→ WORK INSTRUCTIONS:
Go through the listing below, count the lines that contain "icon", and state the number alone.

→ DATA:
◆ ◆ ◆
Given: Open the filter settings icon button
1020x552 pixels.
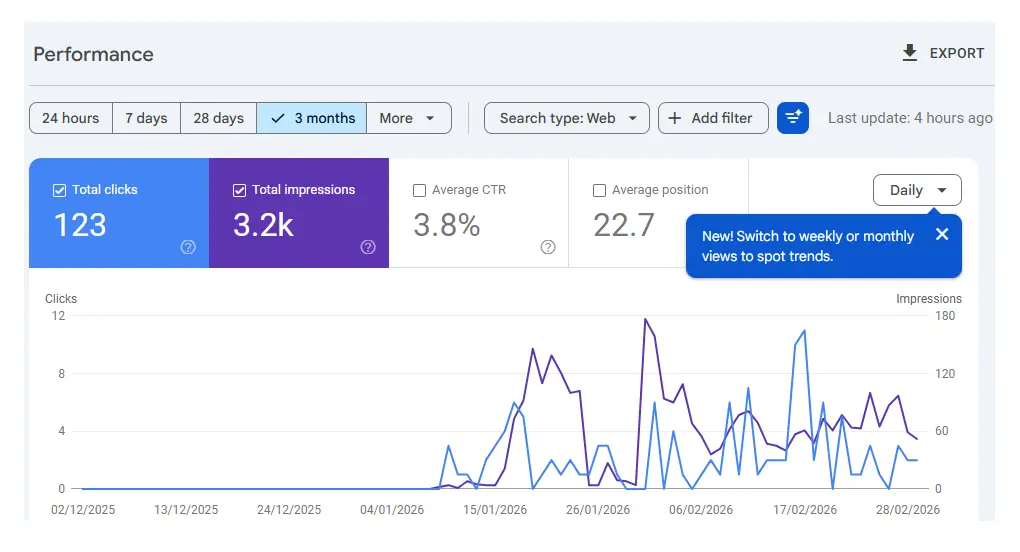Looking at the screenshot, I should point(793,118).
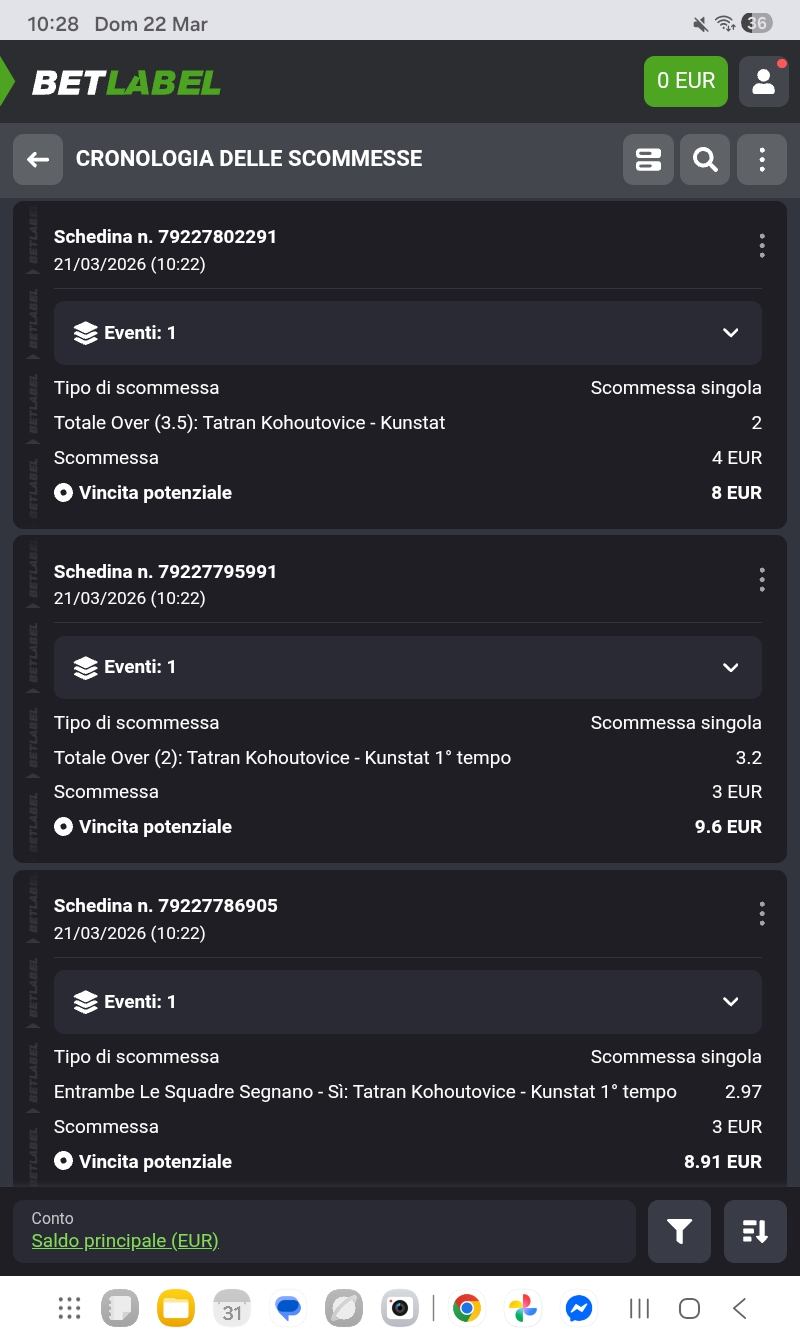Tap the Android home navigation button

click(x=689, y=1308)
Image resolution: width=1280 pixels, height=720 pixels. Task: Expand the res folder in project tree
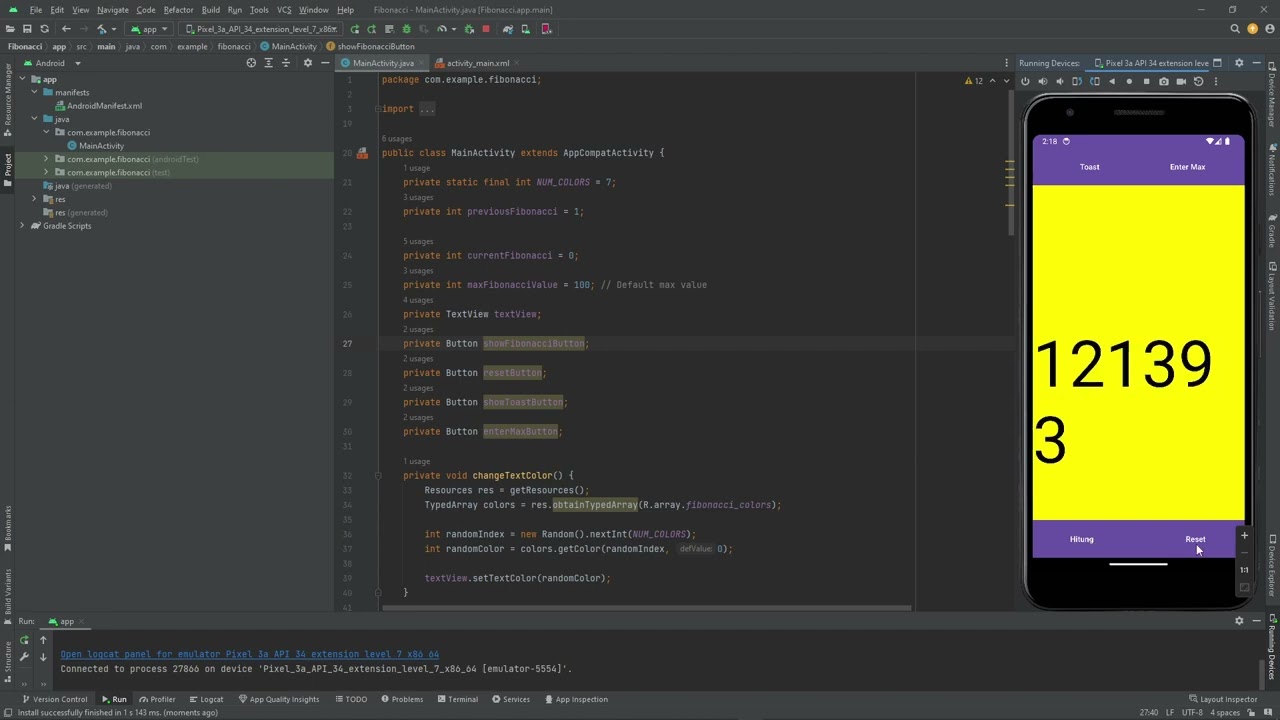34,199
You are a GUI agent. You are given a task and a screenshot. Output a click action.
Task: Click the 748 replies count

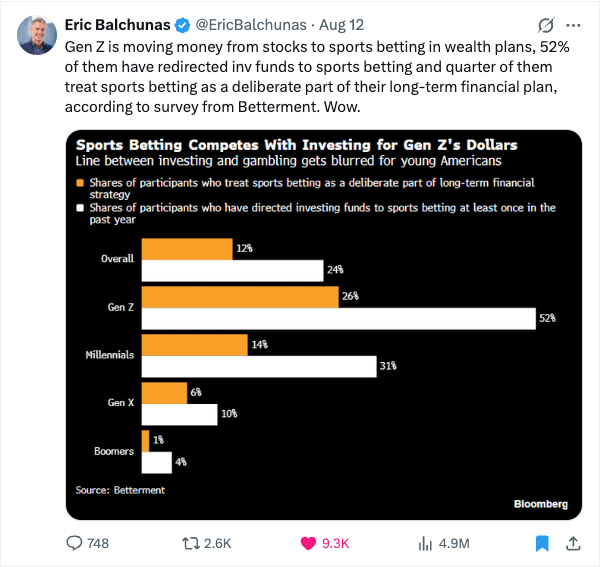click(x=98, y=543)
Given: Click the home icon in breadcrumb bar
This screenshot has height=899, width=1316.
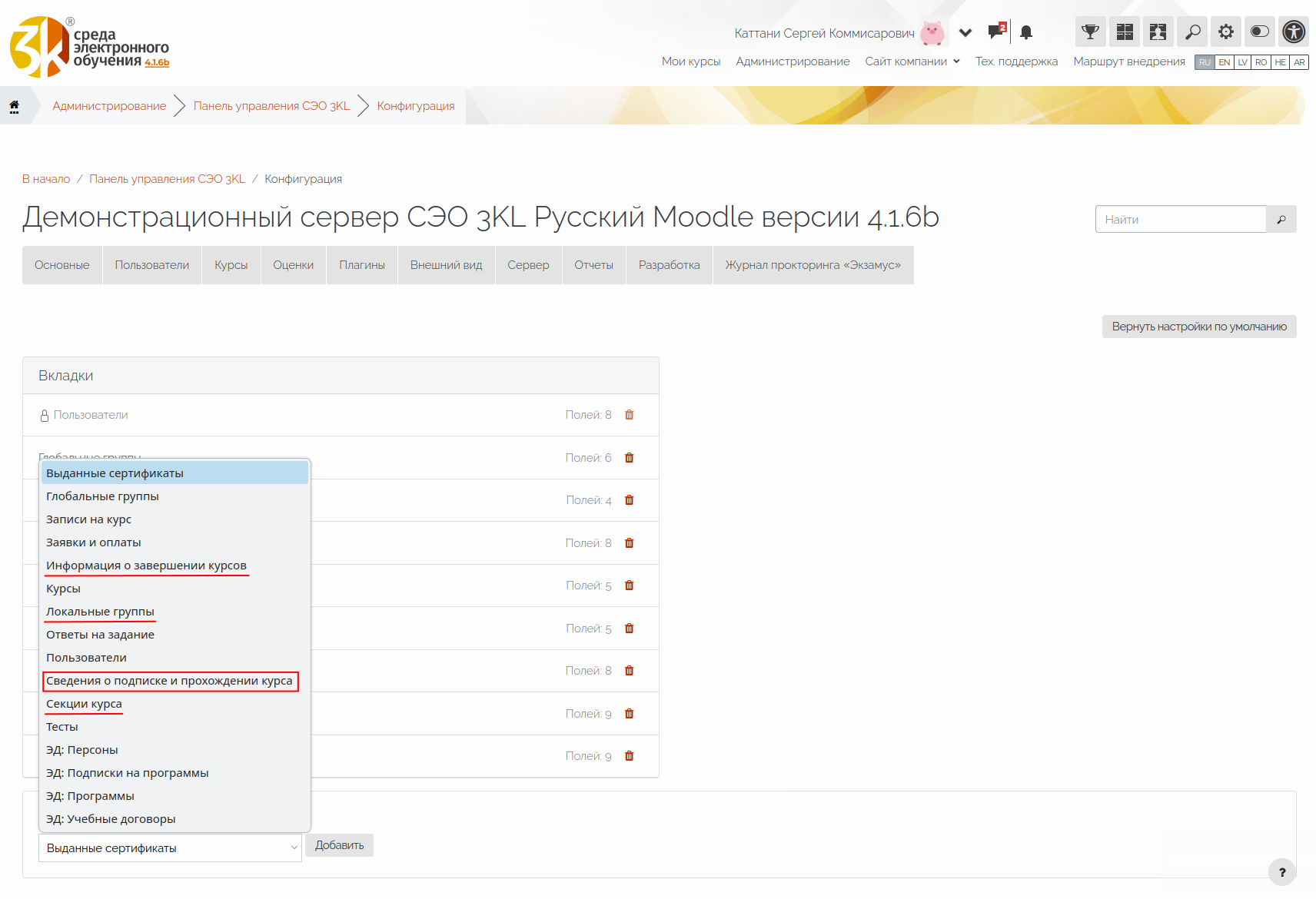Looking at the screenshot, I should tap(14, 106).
◆ ◆ ◆
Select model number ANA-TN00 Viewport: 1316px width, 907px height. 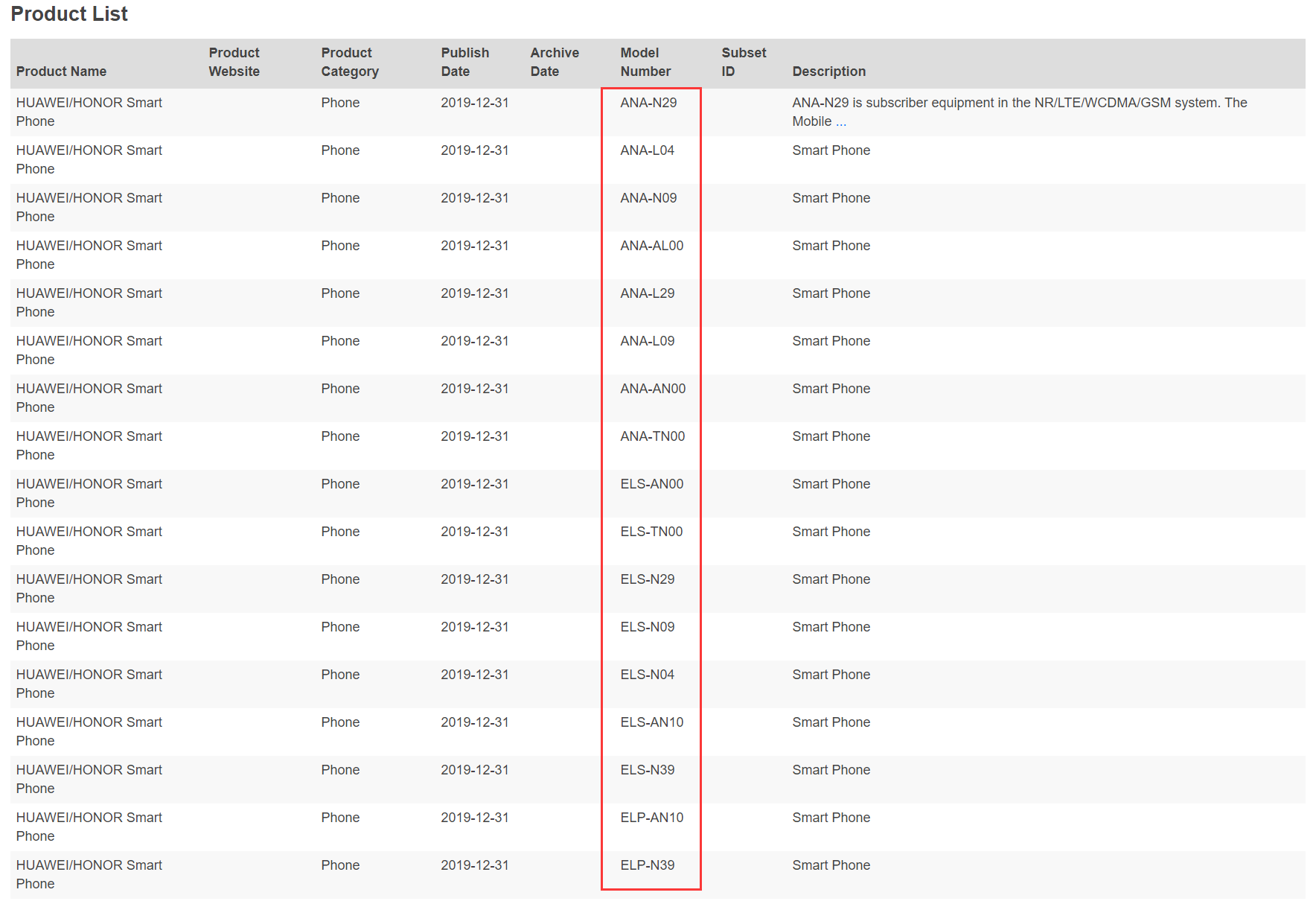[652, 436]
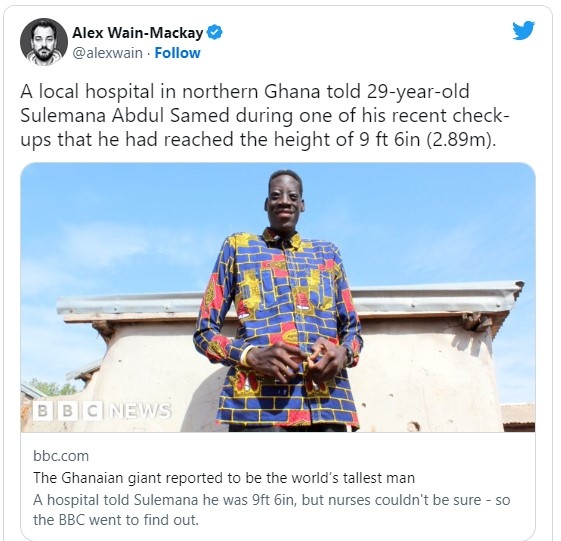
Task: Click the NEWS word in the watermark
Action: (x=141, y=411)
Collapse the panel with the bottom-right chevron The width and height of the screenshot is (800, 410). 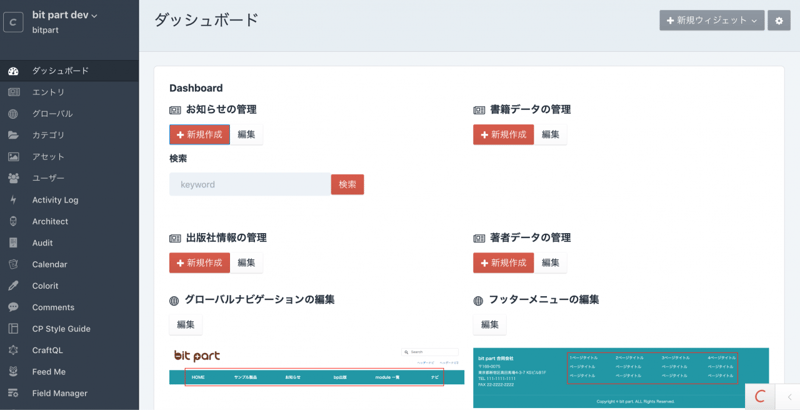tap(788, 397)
◆ ◆ ◆
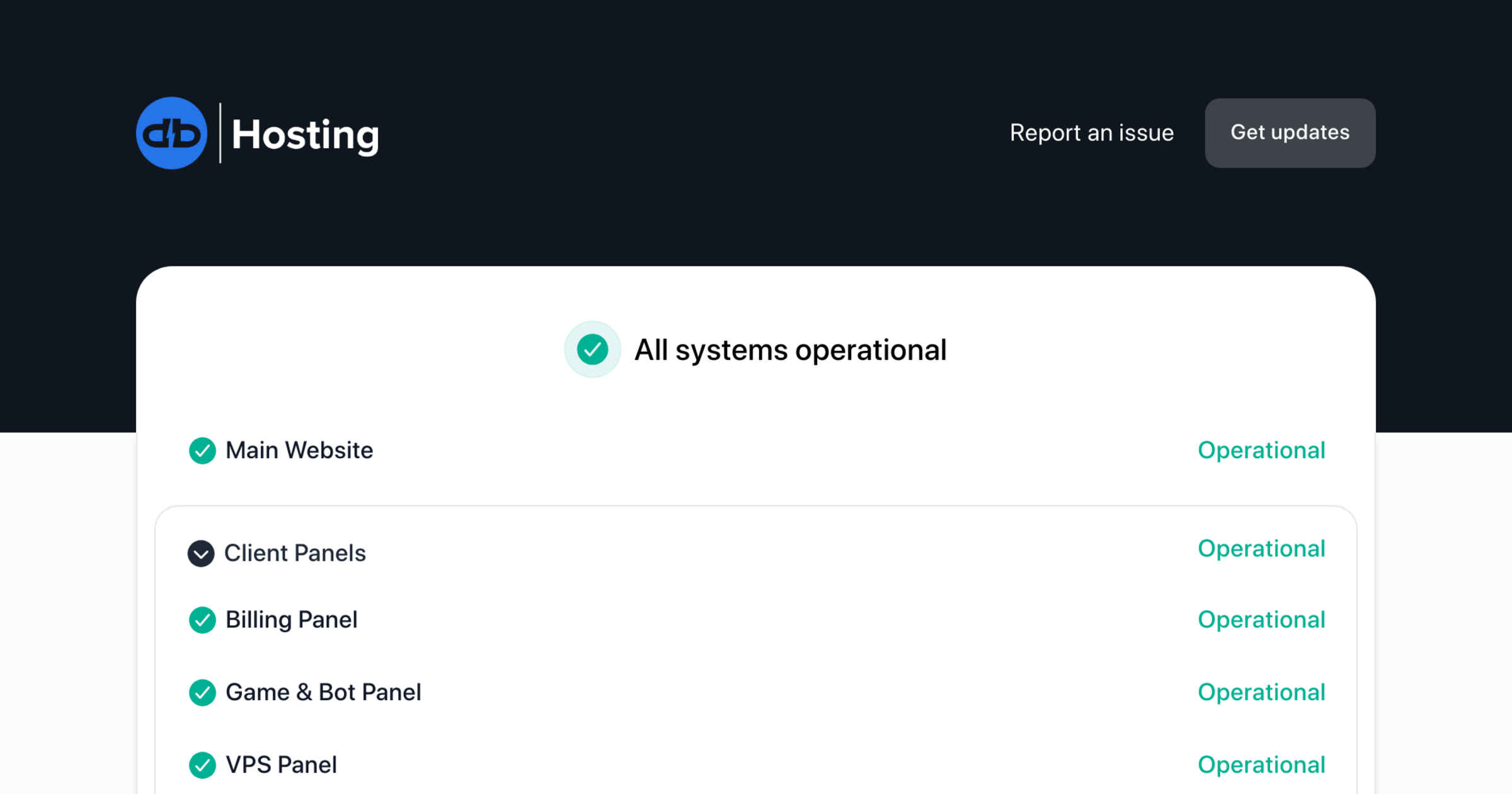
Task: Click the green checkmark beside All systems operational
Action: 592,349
◆ ◆ ◆
→ REPLY TO THE TASK:
2